When do you want your benefits to kick in? How much money do you want each month? How long do you want to receive it?
No one receives coverage until he or she has “qualifying” experiences: either a cognitive impairment such as Alzheimer’s disease or a need for help performing at least two of the six “activities of daily living,” which are bathing, dressing, toileting, transferring (moving without help from a bed to a wheelchair, for example), eating and continence.
Even then a policy does not immediately start covering the cost of care — or the full bill.

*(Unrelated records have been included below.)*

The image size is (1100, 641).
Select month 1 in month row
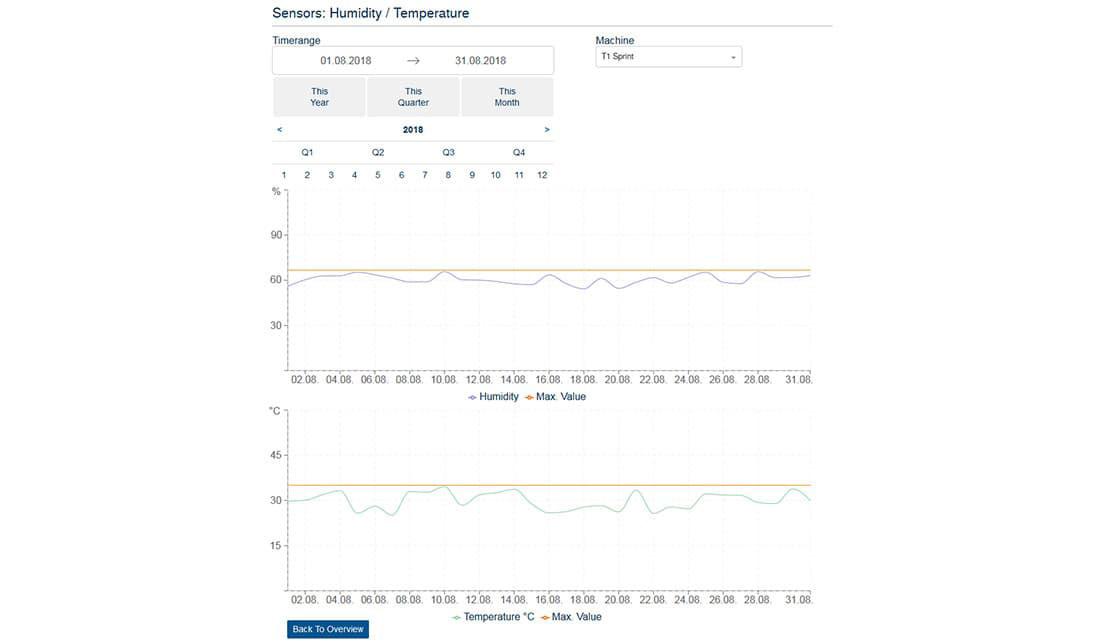point(284,175)
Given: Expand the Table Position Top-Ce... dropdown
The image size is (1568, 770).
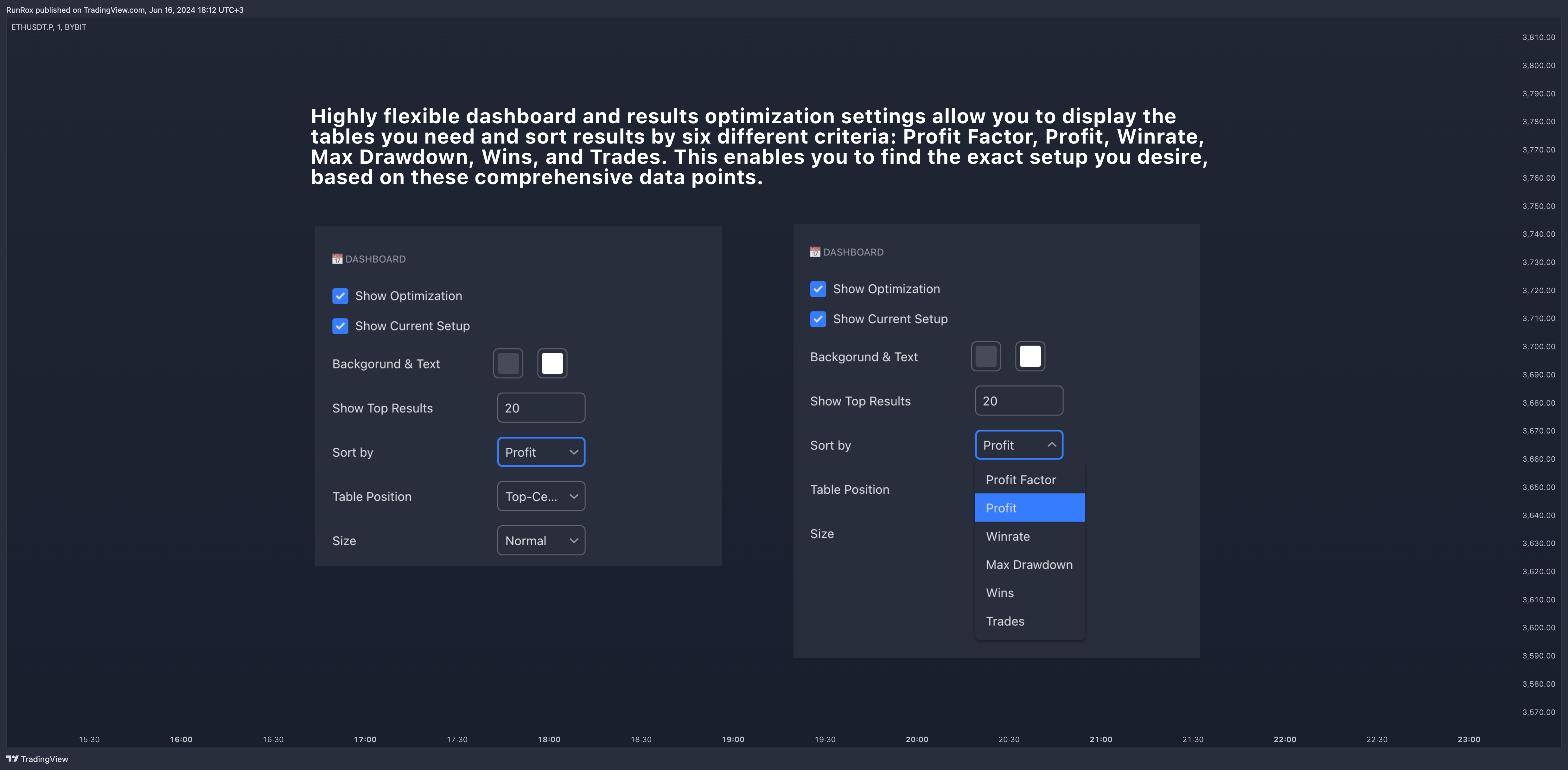Looking at the screenshot, I should [x=540, y=497].
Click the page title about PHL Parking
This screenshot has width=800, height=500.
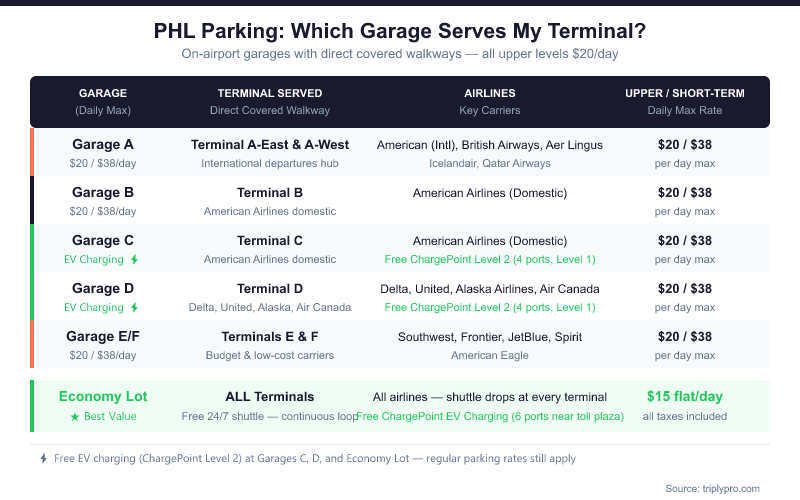400,31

Choosing a long-term care insurance policy is a balancing challenge. Policy premiums depend on the monthly benefit amount, the inflation option and when benefits begin.
When clients tell Billmeier long-term care health insurance is too expensive, he tells them some insurance is better than none. People are most motivated to purchase long-term care insurance when they have watched someone in their family have to dismantle a lifetime of savings, he said.
“The emotional and financial costs for long-term care is one of the largest unfunded liabilities we have,” Billmeier said. “For many, insurance is the perfect solution. If they haven’t done any planning, it’s usually because they don’t think it will happen to them or they are not able to afford the premiums.”